You can see LD50s, and the percentages of detections of things like imidacloprid and all the other pesticides in wax, pollen and bees. Now look at the beekeeper-applied chemicals and their LD50s (and bear in mind that some of them also can show synergistic effects with particular fungicides).
Note I'm not saying that this is good - it is a shocking indictment of the pesticides used particularly in US beekeeping and also in US agriculture. Our use of things like imidacloprid in agriculture is a lot more controlled, and implying that our regulators are lax is just simply untrue. But none of this backs up those complaining about neonicotinoids.
Now then, your Maryann Frazier document. It is three years old, and three years ago *I* thought that CCD was likely to have a major pesticide component, particularly neonicotinoids. Clearly she did too.

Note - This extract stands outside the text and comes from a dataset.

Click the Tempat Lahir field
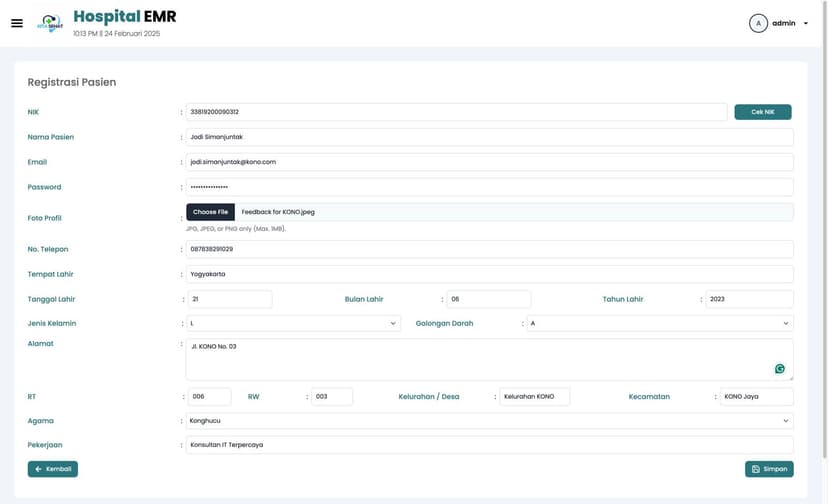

Here is a Penn State paper from one year ago, and Maryann Frazier is an author on this too:
http://www.plosone.org/article/info:doi/10.1371/journal.pone.0006481
Here are the principal findings:
'Of 61 quantified variables (including adult bee physiology, pathogen loads, and pesticide levels), no single measure emerged as a most-likely cause of CCD. Bees in CCD colonies had higher pathogen loads and were co-infected with a greater number of pathogens than control populations, suggesting either an increased exposure to pathogens or a reduced resistance of bees toward pathogens. Levels of the synthetic acaricide coumaphos (used by beekeepers to control the parasitic mite Varroa destructor) were higher in control colonies than CCD-affected colonies.'
Read the whole thing if you don't believe me.
There are several other recent 'multifactorial' studies on colony losses, and I'm not aware of one that shows any sign of a link to pesticides. OK, I agree that pesticides in gardens shouldn't be enthusiastically encouraged, but if you are going to campaign against something you do have to have at least some basis in reality surely? Or is it all OK just because a German multinational company is behind your most detested insecticides?
If all of this is too technical .... and your bees use oilseed rape, the biggest single source of imidacloprid for UK bees ... just ask yourself how did they look last May when the rape was out? Confused, disorientated, declining, or building up rapidly and storing a surplus? And the wintering bees that were raised in August/September and which everyone worries about overwinter, what were they raised on?